__Written problem__. Rewrite the lines of the material from the one containing "Where should I" through the end, inclusive, replacing "hamburger menu" with "menu icon" and leaving everything else unchanged. Omit the pictures from your answer.

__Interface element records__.
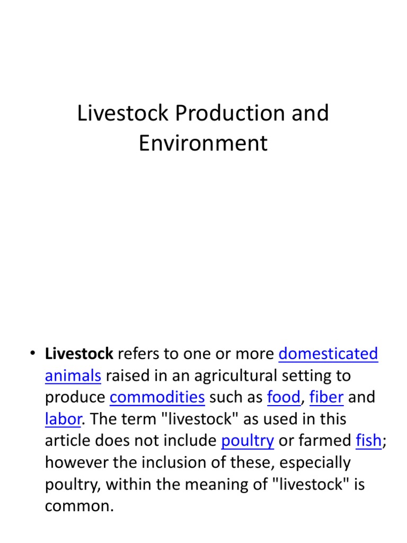Click the bullet point marker before the paragraph
The image size is (407, 543).
[x=32, y=354]
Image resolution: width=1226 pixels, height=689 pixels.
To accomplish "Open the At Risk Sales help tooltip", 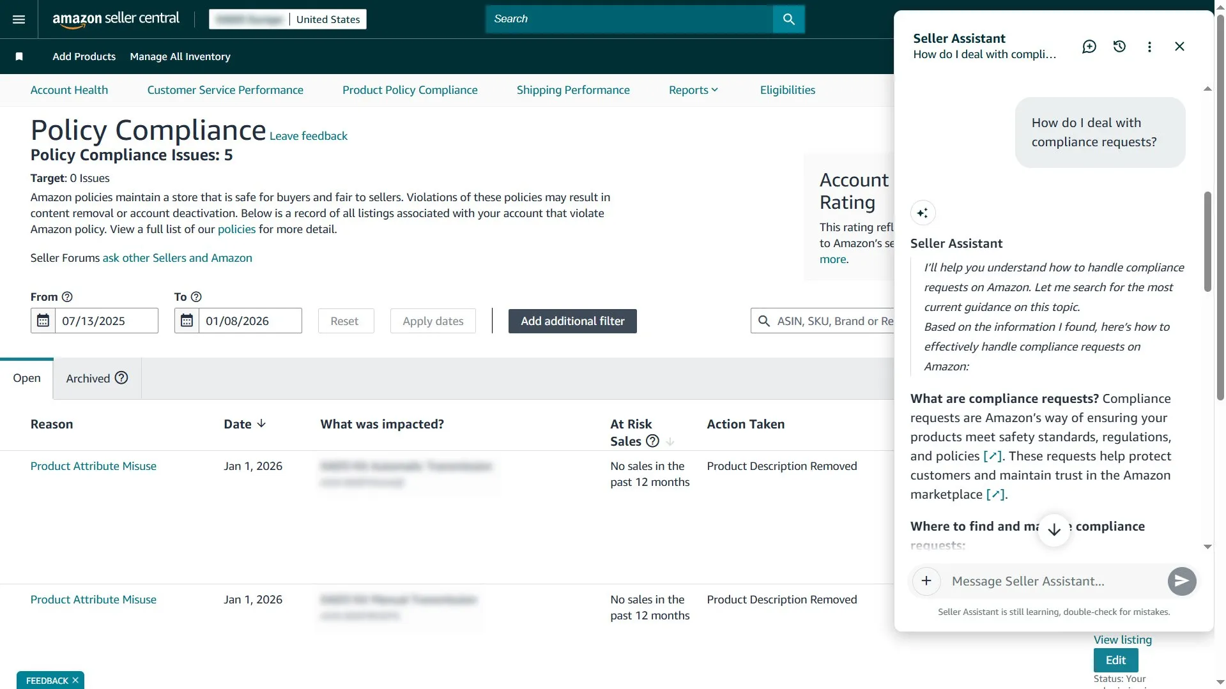I will tap(652, 441).
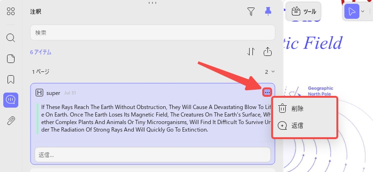Click the sort order arrows icon
This screenshot has height=172, width=373.
[251, 52]
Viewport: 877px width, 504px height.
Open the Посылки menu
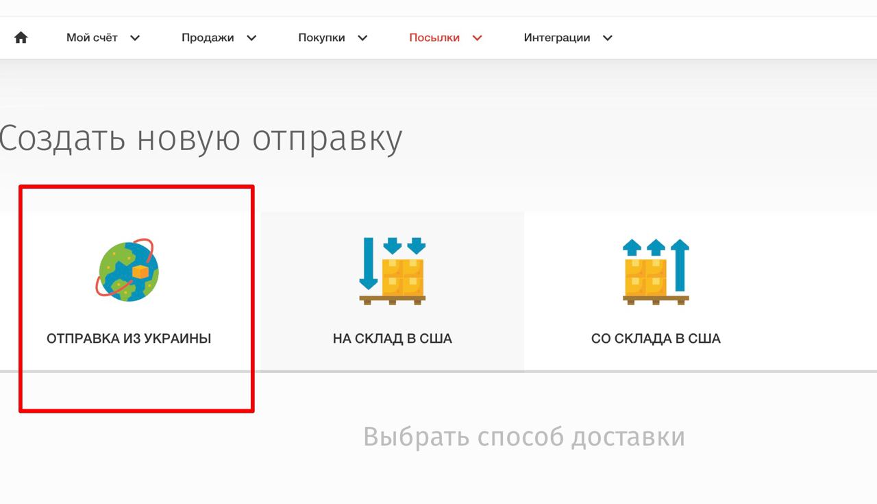pos(434,38)
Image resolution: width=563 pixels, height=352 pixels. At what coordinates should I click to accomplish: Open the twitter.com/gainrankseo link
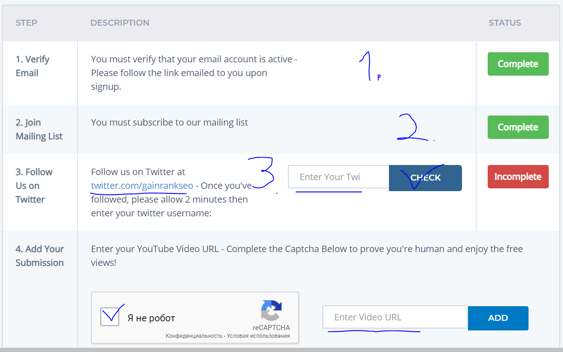pyautogui.click(x=142, y=186)
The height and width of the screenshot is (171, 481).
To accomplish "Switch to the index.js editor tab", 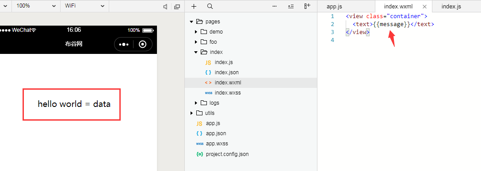I will click(451, 7).
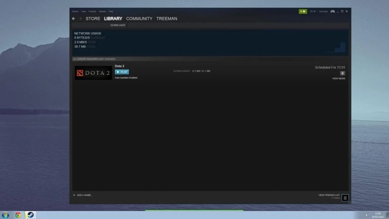Image resolution: width=389 pixels, height=219 pixels.
Task: Click the forward navigation arrow
Action: pyautogui.click(x=81, y=19)

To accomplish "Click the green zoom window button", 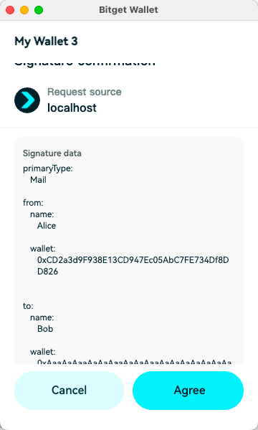I will point(39,11).
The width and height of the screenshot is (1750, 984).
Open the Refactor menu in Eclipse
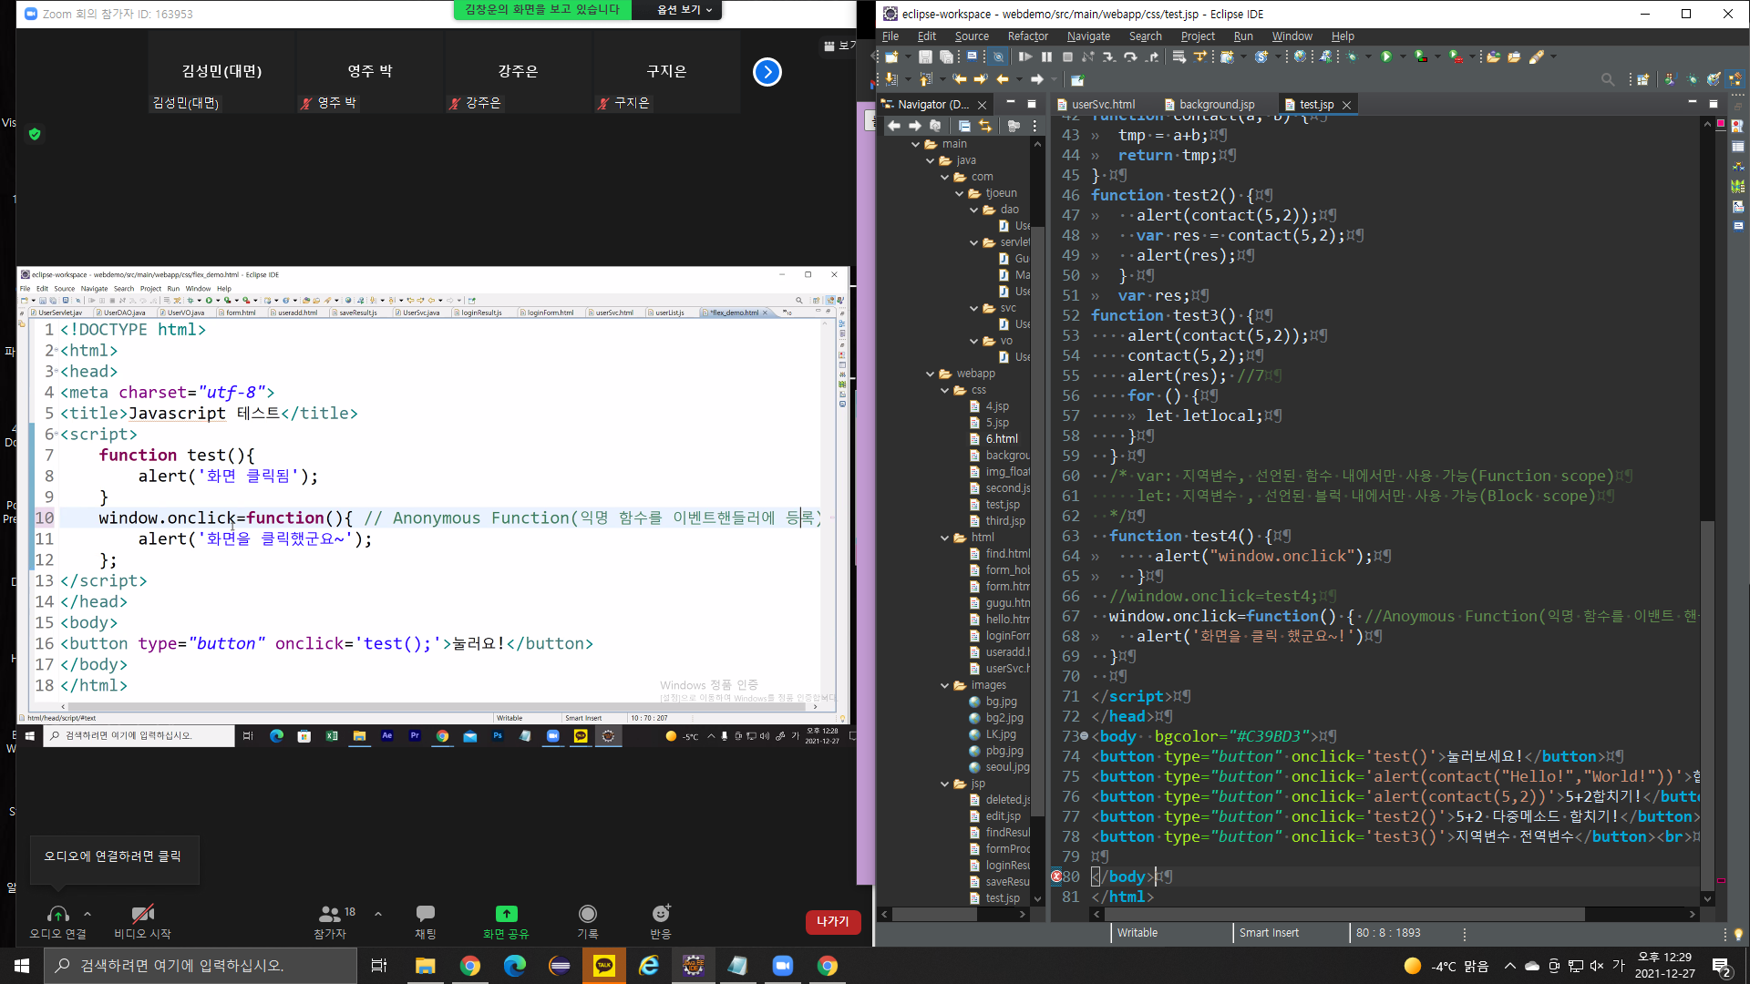(1027, 36)
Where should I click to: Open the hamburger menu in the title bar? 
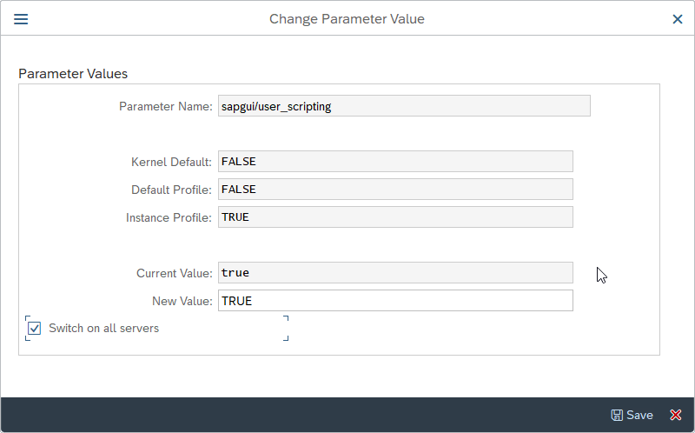pyautogui.click(x=21, y=19)
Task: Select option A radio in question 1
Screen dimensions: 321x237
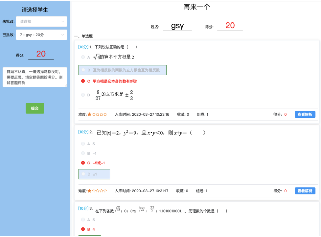Action: (83, 57)
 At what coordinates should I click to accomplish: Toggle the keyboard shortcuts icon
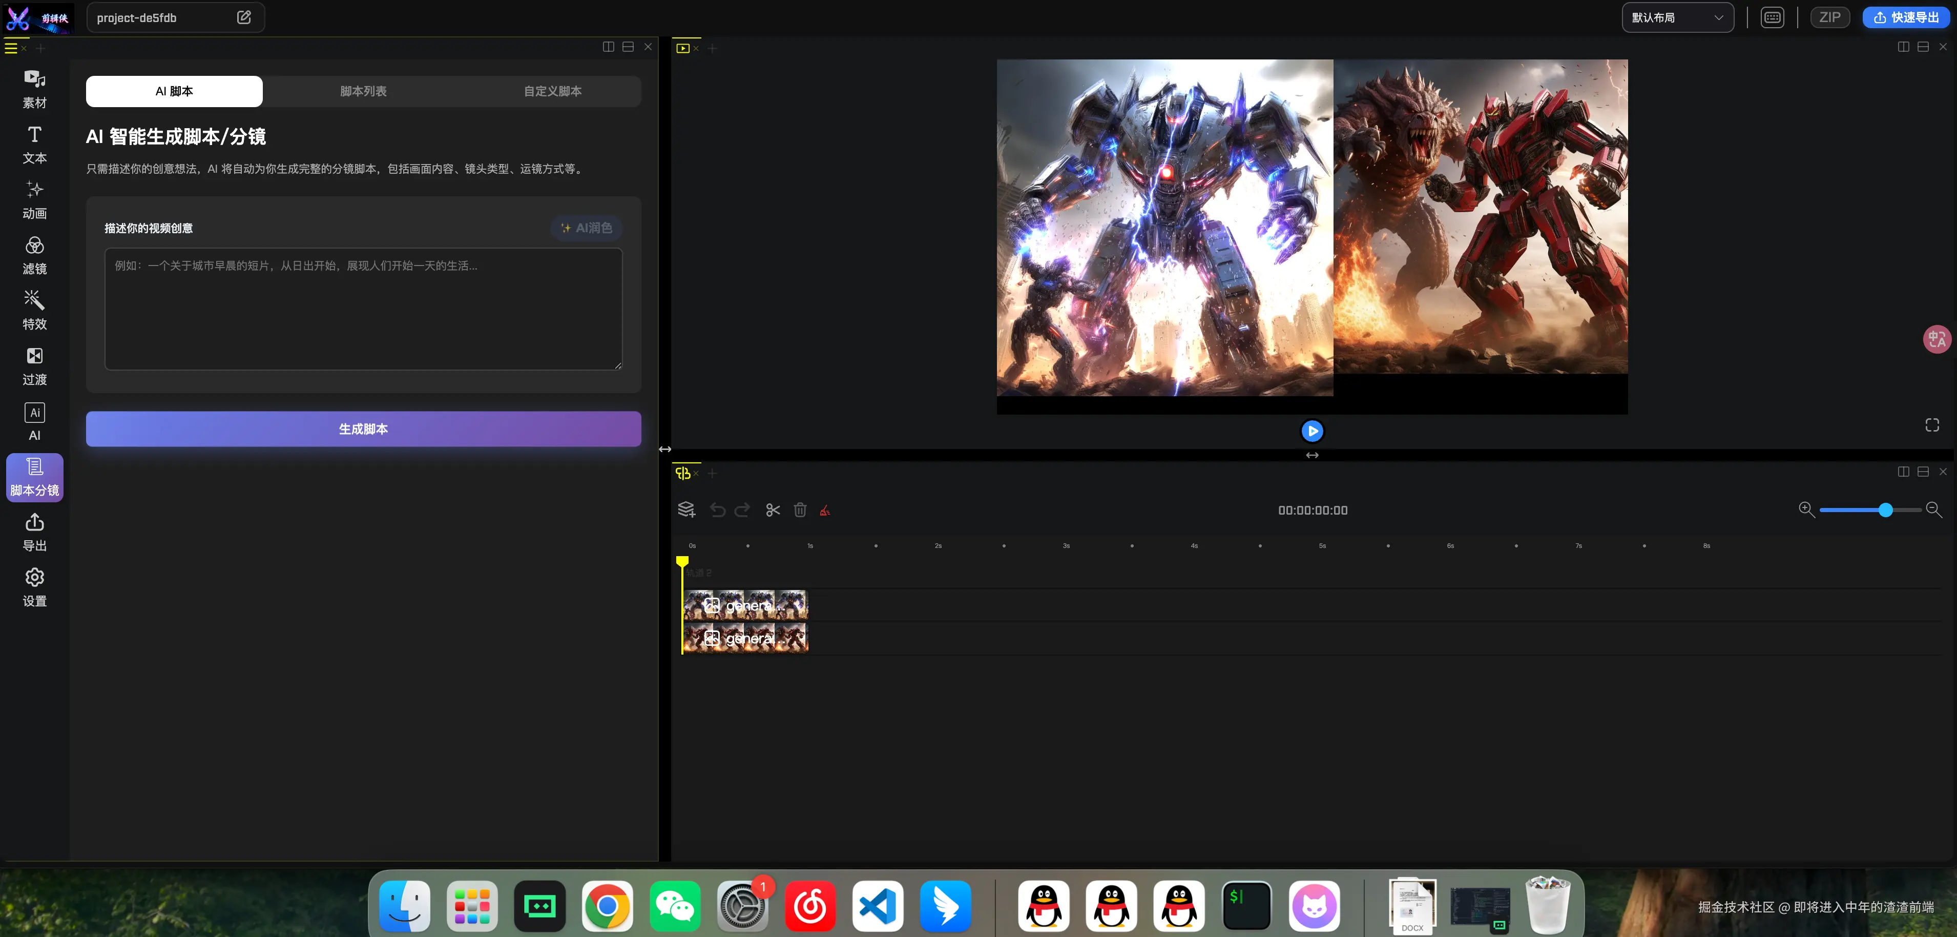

__Task response__.
Where should I click to: Open the menu icon in the title bar? 
pyautogui.click(x=21, y=19)
Task: Select option A radio in question 1
Screen dimensions: 321x237
Action: (83, 57)
 At what coordinates should I click to accomplish: Toggle the keyboard shortcuts icon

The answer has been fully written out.